Saed Alrabaee (Concordia University)
Noman Saleem
Stere Preda
Lingyo Wang
Mourad Debbabi (Concordia University)

Abstract

A critical aspect of malware forensics is authorship analysis. The successful outcome of such analysis is usually determined by the reverse engineer’s skills and by the volume and complexity of the code under analysis. To assist reverse engineers in such a tedious and error-prone task, it is desirable to develop reliable and automated tools for supporting the practice of malware authorship attribution. In a recent work, machine learning was used to rank and select syntax-based features such as n-grams and flow graphs. The experimental results showed that the top ranked features were unique for each author, which was regarded as an evidence that those features capture the author’s programming styles.
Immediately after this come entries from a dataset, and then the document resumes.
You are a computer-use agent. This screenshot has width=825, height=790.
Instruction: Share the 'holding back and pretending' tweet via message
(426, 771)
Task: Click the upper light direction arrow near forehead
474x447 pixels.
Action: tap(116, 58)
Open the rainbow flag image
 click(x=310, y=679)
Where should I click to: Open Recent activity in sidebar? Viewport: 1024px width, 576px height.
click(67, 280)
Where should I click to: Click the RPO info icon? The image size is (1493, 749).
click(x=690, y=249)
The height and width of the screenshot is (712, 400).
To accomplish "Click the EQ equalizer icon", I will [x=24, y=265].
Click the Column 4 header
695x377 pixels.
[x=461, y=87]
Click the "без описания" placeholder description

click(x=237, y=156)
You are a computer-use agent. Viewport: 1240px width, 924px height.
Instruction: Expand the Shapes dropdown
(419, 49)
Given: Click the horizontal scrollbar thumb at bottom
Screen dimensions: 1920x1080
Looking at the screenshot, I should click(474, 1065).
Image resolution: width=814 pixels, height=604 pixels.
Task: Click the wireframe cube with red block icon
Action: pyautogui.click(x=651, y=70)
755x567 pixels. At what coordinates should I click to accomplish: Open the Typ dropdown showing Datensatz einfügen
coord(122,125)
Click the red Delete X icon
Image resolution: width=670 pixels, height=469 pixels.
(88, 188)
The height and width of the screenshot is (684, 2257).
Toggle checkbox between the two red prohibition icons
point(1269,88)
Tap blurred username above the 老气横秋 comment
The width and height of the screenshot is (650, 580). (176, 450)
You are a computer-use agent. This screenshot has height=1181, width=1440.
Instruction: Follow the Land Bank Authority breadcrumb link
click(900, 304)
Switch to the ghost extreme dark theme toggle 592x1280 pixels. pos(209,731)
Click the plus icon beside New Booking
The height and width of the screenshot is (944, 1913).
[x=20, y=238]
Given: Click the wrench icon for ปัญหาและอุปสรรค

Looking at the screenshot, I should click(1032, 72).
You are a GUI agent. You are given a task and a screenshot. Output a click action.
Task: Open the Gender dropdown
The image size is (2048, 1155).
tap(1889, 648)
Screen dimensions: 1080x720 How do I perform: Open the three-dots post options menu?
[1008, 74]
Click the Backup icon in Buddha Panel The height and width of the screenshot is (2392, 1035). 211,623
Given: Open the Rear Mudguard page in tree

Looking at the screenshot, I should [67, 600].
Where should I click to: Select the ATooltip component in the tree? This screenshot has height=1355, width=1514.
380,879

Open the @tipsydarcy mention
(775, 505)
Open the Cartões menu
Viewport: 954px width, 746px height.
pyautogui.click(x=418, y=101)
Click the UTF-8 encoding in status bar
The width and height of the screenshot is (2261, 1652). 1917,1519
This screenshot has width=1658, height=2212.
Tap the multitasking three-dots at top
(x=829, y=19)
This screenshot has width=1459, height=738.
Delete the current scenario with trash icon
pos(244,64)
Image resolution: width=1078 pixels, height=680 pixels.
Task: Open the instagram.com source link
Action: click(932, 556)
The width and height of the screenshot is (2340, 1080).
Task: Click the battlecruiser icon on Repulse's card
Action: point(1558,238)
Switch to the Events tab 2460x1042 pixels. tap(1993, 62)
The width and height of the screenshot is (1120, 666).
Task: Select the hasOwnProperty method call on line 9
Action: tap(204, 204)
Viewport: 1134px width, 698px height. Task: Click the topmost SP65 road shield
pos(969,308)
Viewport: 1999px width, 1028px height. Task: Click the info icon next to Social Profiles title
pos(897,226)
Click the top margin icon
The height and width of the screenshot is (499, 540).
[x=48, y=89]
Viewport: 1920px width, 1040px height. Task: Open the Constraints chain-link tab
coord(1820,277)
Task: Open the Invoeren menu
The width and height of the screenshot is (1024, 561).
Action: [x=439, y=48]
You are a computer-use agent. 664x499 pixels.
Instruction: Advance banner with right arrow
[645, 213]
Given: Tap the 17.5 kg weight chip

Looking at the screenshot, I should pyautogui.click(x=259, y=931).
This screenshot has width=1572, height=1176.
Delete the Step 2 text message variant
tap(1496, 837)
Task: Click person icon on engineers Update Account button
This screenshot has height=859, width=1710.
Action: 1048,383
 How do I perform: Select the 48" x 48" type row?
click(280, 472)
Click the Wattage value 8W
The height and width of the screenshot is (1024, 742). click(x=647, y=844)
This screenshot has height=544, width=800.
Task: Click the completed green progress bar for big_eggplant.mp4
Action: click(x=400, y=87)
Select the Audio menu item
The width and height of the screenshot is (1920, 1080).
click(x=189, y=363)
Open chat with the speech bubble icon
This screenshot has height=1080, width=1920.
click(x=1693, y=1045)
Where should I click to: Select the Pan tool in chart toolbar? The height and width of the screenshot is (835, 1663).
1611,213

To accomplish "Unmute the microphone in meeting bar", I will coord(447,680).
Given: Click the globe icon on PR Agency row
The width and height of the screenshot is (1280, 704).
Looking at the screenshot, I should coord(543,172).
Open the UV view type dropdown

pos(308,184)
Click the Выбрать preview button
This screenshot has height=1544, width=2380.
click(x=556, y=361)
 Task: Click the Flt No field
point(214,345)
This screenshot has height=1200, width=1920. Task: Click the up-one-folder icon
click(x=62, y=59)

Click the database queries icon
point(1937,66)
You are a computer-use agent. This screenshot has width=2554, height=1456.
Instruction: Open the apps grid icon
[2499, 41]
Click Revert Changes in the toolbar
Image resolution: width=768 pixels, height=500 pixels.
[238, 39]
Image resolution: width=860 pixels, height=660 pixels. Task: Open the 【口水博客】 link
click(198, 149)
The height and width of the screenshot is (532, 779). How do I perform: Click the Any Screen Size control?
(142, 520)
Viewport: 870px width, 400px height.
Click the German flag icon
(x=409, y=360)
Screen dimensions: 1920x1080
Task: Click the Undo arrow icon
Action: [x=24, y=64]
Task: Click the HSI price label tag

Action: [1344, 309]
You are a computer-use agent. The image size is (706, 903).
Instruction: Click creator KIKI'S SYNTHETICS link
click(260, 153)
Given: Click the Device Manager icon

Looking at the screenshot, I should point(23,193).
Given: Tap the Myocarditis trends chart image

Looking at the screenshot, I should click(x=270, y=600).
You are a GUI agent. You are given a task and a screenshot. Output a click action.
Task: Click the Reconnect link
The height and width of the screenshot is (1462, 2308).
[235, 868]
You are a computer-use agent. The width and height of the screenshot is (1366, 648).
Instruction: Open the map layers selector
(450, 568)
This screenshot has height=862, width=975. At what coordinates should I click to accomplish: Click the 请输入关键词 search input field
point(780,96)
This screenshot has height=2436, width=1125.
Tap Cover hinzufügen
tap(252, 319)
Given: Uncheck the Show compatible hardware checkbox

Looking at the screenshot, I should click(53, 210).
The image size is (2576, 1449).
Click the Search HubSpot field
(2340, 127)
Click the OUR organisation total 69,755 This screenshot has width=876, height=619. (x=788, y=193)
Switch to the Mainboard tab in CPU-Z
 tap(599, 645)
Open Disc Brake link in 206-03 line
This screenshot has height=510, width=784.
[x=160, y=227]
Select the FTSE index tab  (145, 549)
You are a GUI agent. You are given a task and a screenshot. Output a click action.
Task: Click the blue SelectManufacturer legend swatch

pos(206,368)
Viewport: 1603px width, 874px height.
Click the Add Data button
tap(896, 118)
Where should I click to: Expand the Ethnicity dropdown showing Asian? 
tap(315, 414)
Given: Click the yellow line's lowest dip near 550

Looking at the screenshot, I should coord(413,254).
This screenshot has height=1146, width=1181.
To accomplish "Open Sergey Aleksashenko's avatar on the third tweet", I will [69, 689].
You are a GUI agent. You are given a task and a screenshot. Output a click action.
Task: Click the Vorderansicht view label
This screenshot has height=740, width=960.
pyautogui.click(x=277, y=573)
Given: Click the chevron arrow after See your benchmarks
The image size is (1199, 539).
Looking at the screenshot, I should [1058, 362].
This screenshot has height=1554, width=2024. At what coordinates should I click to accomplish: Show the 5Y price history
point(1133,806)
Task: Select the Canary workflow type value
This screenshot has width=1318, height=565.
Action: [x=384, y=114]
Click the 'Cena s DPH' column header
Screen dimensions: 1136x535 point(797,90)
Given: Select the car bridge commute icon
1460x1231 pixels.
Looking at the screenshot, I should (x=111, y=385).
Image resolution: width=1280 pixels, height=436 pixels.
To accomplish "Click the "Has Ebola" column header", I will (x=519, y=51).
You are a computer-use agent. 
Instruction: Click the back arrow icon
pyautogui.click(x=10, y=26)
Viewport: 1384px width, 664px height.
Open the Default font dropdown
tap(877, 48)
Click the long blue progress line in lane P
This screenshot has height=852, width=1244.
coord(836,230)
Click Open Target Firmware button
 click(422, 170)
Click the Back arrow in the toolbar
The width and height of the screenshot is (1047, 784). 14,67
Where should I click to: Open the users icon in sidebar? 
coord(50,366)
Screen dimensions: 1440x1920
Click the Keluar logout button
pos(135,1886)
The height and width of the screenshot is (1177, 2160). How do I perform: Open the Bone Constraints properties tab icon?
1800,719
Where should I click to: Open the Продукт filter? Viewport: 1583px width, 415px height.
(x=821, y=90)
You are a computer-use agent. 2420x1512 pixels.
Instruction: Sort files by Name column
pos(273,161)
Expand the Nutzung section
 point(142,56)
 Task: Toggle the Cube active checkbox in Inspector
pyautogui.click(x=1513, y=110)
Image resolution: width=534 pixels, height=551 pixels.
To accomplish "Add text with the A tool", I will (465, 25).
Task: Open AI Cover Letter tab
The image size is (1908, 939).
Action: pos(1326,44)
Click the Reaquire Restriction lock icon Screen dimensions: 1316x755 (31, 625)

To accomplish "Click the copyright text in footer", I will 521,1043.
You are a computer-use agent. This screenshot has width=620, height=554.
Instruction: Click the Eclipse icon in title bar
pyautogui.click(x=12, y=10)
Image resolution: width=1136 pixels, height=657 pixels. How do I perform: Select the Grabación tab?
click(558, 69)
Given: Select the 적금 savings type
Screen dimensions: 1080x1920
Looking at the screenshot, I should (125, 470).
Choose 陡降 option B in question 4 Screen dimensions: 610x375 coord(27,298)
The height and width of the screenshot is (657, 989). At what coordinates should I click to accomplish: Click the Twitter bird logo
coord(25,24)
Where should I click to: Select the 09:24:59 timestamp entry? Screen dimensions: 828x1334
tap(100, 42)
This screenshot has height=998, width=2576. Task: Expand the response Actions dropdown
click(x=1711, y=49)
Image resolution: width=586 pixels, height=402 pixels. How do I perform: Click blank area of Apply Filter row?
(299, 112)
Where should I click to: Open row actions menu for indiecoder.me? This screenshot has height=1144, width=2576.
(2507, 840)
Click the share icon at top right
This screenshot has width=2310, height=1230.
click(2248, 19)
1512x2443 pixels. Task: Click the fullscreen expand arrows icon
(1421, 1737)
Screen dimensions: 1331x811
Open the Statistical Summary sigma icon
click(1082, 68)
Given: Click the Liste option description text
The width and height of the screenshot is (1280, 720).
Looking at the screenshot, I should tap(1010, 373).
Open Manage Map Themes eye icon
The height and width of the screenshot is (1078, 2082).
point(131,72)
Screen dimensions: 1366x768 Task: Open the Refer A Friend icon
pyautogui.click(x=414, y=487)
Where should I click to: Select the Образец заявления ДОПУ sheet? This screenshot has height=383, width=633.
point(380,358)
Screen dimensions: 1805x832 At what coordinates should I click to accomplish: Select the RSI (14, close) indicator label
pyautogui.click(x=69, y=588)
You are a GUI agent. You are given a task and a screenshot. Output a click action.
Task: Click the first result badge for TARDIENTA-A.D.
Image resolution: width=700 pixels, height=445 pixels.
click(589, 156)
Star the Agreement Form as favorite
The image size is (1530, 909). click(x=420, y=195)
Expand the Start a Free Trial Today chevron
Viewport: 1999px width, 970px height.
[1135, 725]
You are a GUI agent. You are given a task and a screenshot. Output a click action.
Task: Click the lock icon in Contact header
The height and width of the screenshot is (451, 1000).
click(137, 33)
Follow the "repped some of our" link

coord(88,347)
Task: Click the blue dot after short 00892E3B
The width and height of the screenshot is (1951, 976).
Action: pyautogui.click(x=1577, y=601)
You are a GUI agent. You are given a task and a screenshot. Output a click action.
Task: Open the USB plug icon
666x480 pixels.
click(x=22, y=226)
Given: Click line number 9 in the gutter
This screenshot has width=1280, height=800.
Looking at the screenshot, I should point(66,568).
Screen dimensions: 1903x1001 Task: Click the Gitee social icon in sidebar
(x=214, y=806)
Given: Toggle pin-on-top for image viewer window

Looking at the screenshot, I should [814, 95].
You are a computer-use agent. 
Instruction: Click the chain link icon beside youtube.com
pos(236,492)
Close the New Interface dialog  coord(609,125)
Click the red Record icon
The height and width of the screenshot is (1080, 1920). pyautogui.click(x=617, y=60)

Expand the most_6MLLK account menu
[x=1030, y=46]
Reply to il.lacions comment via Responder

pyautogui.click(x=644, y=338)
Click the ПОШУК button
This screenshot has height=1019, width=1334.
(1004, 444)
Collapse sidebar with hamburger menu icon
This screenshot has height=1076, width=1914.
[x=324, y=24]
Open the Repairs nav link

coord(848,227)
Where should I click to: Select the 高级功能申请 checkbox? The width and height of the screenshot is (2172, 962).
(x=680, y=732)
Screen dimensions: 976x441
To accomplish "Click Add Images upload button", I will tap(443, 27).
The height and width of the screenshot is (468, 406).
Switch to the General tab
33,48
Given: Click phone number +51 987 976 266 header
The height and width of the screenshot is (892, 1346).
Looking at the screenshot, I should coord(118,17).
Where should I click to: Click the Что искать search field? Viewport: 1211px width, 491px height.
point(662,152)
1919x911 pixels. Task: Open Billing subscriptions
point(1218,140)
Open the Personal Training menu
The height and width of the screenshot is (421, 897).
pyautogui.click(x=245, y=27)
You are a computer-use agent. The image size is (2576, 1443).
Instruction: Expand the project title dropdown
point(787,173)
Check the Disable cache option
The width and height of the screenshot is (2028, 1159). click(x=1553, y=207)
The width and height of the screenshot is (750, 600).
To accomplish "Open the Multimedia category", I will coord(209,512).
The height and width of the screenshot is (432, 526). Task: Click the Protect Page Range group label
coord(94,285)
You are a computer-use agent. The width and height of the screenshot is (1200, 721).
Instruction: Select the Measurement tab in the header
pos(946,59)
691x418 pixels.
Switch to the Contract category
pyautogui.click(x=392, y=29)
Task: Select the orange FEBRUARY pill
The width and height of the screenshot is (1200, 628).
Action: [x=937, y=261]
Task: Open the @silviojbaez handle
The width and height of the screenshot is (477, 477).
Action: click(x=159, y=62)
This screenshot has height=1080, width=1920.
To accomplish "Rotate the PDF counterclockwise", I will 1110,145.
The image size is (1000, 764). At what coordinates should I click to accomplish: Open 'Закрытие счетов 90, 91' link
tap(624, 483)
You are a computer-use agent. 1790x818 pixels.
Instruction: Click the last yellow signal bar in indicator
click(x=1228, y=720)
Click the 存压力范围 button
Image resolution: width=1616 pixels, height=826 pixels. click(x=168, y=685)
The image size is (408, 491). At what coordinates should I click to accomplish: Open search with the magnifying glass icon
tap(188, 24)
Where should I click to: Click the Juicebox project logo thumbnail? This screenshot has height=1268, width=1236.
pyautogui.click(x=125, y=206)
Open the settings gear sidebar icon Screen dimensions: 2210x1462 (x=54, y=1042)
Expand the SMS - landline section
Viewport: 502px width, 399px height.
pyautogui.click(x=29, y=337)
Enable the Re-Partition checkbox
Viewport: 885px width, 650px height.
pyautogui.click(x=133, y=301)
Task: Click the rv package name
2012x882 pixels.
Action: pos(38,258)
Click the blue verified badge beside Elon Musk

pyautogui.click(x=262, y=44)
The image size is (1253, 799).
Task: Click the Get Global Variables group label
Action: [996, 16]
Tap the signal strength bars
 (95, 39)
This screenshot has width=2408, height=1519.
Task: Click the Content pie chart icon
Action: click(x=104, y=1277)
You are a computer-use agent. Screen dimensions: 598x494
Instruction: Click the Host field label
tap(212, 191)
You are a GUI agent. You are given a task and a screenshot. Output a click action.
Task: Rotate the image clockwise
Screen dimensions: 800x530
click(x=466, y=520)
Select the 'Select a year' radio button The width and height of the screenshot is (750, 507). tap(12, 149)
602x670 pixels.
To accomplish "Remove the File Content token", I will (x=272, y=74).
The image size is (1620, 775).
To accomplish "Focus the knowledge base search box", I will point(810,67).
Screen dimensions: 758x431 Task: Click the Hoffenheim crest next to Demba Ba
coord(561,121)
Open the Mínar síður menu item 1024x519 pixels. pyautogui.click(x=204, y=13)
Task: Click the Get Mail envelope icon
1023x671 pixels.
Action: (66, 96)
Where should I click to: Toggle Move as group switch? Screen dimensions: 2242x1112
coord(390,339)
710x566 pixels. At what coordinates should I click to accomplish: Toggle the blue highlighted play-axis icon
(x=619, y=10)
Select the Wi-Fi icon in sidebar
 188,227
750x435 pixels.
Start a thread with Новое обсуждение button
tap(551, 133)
In this paper, however, we show that the uniqueness of features does not necessarily correspond to authorship. Specifically, our analysis demonstrates that many “unique” features selected using this method are clearly unrelated to the authors’ programming styles, for example, unique IDs or random but unique function names generated by the compiler; furthermore, the overall accuracy is generally unsatisfactory. Motivated by this discovery, we propose a layered Onion Approach for Binary Authorship Attribution called OBA2. The novelty of our approach lies in the three complementary layers: preprocessing, syntax-based attribution, and semantic-based attribution. Experiments show that our method produces results that not only are more accurate but have a meaningful connection to the authors’ styles.